- _Requirement_
Exactly as written, output each of the entries below.

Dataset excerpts
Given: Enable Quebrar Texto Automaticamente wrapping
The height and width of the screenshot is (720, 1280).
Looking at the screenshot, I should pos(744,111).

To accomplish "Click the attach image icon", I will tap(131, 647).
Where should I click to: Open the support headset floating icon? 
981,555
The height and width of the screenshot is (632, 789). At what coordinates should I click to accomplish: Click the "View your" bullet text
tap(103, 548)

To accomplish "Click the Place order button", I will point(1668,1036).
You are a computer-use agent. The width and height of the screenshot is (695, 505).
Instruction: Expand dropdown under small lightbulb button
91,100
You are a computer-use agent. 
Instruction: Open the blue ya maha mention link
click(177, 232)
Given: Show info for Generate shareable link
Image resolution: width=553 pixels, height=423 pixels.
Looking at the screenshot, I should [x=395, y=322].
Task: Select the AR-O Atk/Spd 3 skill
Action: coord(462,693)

- _Response to this task_
Given: Enable Quebrar Texto Automaticamente wrapping
The height and width of the screenshot is (720, 1280).
Looking at the screenshot, I should pos(744,111).

To accomplish "Click the attach image icon", I will tap(131, 647).
Where should I click to: Open the support headset floating icon? 
981,555
The height and width of the screenshot is (632, 789). At what coordinates should I click to accomplish: Click the "View your" bullet text
tap(103, 548)

To accomplish "Click the Place order button", I will point(1668,1036).
You are a computer-use agent. The width and height of the screenshot is (695, 505).
Instruction: Expand dropdown under small lightbulb button
91,100
You are a computer-use agent. 
Instruction: Open the blue ya maha mention link
click(177, 232)
Given: Show info for Generate shareable link
Image resolution: width=553 pixels, height=423 pixels.
Looking at the screenshot, I should [x=395, y=322].
Task: Select the AR-O Atk/Spd 3 skill
Action: coord(462,693)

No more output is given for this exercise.